光舞う、言ノ葉たちよ

「…やっぱり、一酸化炭素中毒はどうかな」


コテを温めながら尋ねると、顔にタオルを当てたひかると鏡越しに目が合う。


「いいけど、あれってガムテープで隙間塞ぐんでしょ。壁ベタベタしちゃうよ」

「別にいいよ」

「そう?でも俺ライター持ってない」


ぐっ、と言葉に詰まった。


「…わたしも」

「じゃあ、コンビニにライター買いに行こっか」


こくりと頷いたわたしは、一房の髪をつまみとった。




「あかり、すっごい可愛いじゃん。

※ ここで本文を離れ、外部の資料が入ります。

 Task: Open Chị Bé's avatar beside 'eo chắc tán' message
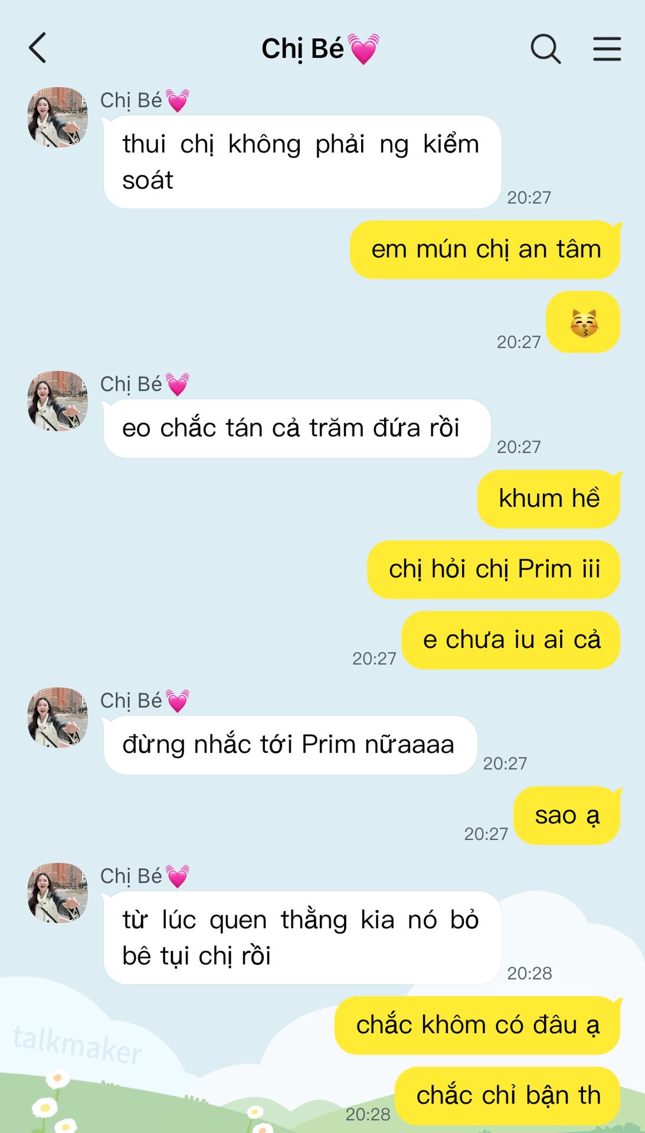tap(58, 401)
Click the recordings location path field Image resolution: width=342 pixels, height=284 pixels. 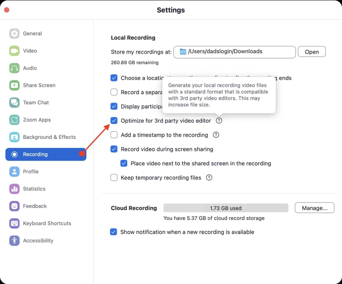[234, 52]
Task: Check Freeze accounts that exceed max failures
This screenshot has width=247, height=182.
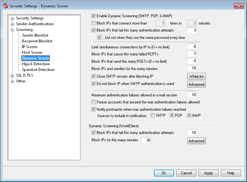Action: 94,102
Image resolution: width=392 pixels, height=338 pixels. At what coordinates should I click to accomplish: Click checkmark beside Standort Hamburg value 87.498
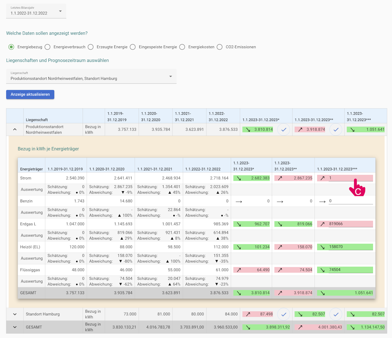click(x=284, y=314)
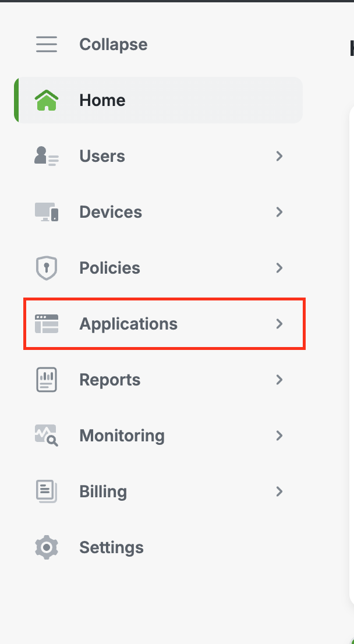Click the Devices monitor icon
354x644 pixels.
47,212
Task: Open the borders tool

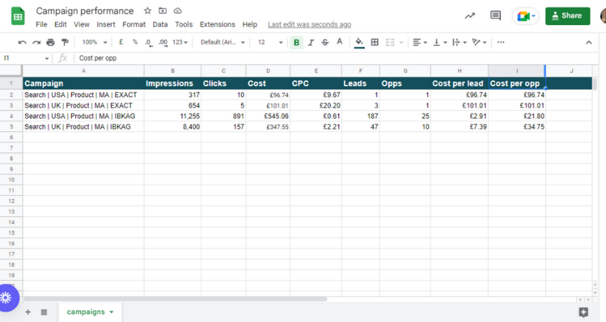Action: tap(375, 43)
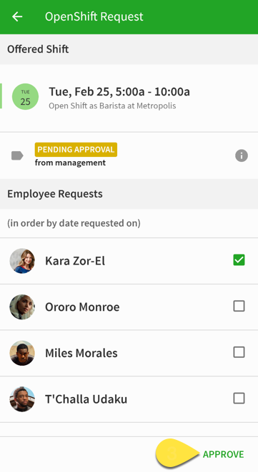This screenshot has height=472, width=258.
Task: Open Kara Zor-El's profile photo
Action: pyautogui.click(x=22, y=261)
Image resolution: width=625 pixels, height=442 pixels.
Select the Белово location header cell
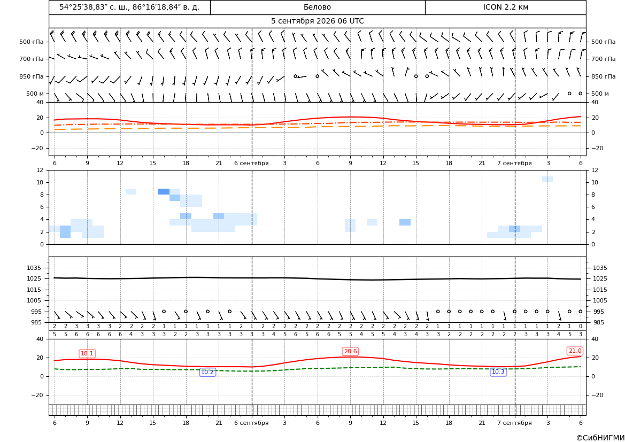[317, 7]
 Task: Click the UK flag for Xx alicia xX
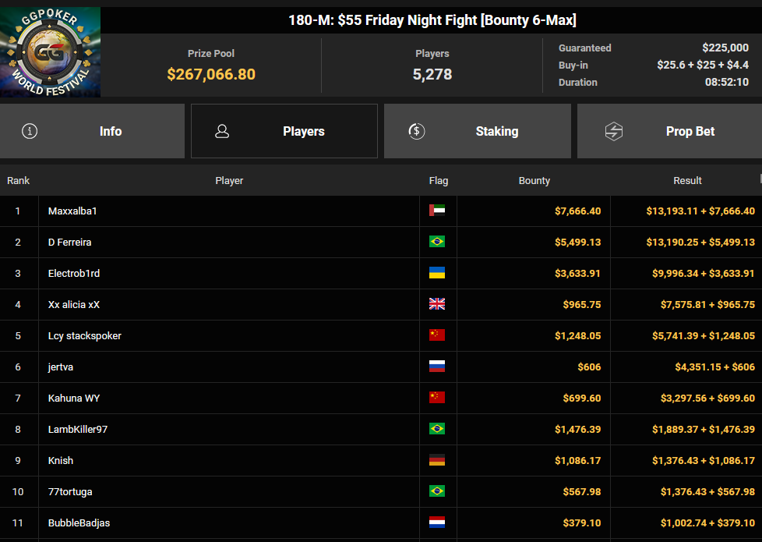[437, 304]
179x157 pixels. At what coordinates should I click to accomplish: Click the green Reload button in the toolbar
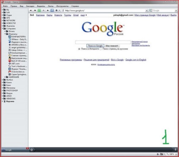tap(39, 11)
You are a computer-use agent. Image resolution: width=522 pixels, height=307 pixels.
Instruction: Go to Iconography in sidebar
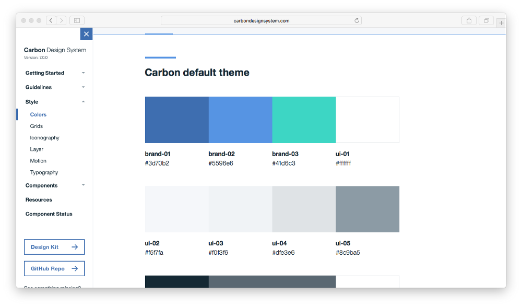(x=44, y=138)
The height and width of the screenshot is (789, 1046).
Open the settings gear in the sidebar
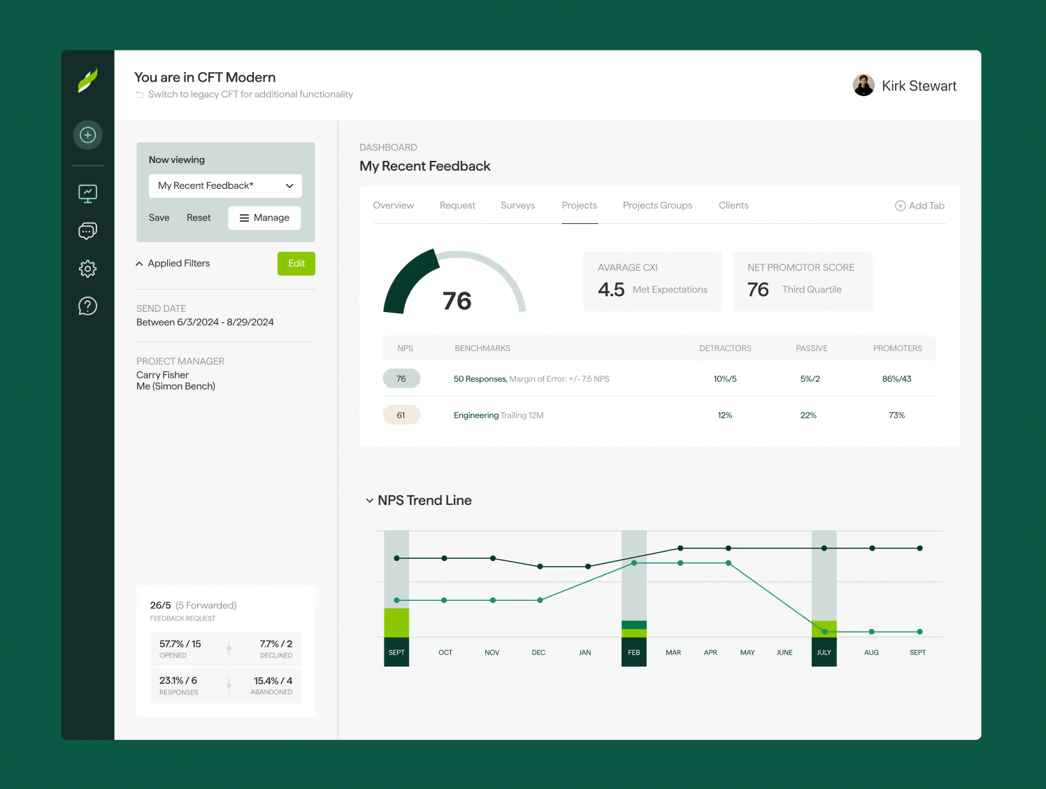tap(87, 269)
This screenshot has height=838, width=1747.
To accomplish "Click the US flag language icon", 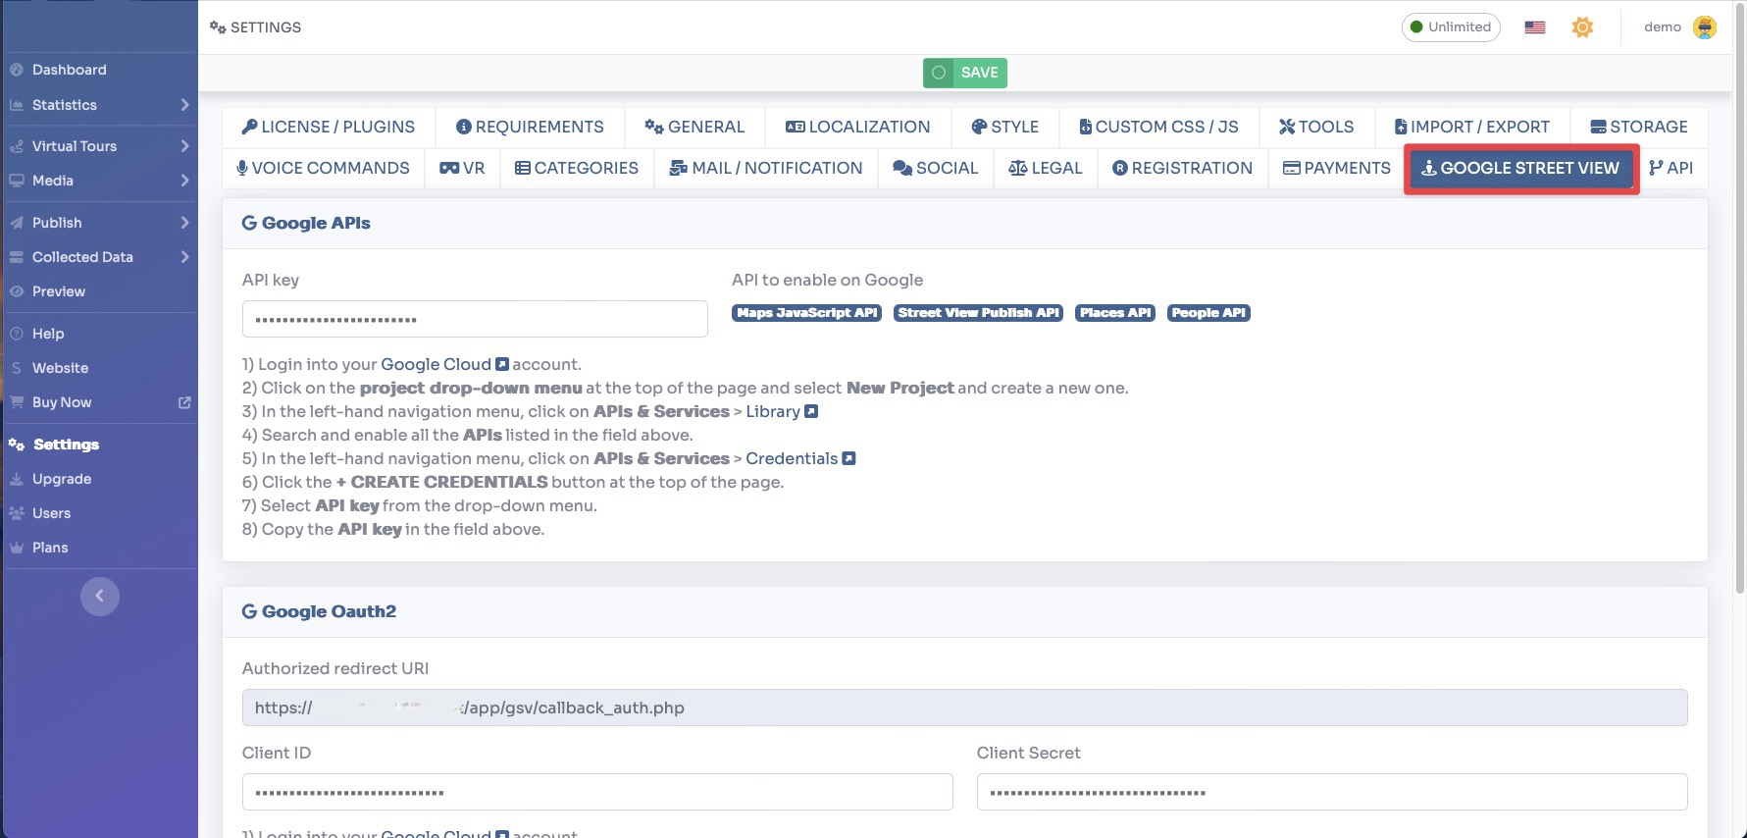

これから死ぬ人とは思えない美しさ」

「褒めなくていいよ」

「最後なんだから沢山褒めとかないと」


髪も巻き終え、メイクも施したわたしを見たひかるは、ふわりと笑ってわたしの頭を撫でた。


「行こっか」


手を繋いで、2人で外に出る。

寒いのに、ひかるの手の温もりのおかげで身体は震えなかった。


「とりあえずコンビニね。ライター買わないと」

「縄は?」

「縄はコンビニじゃ売ってないんじゃない?」

「そっか」


私たちは、果たしてどの方法で死ぬのだろうか。

何にも決めずに、ただおめかしをして家を出てきてしまった。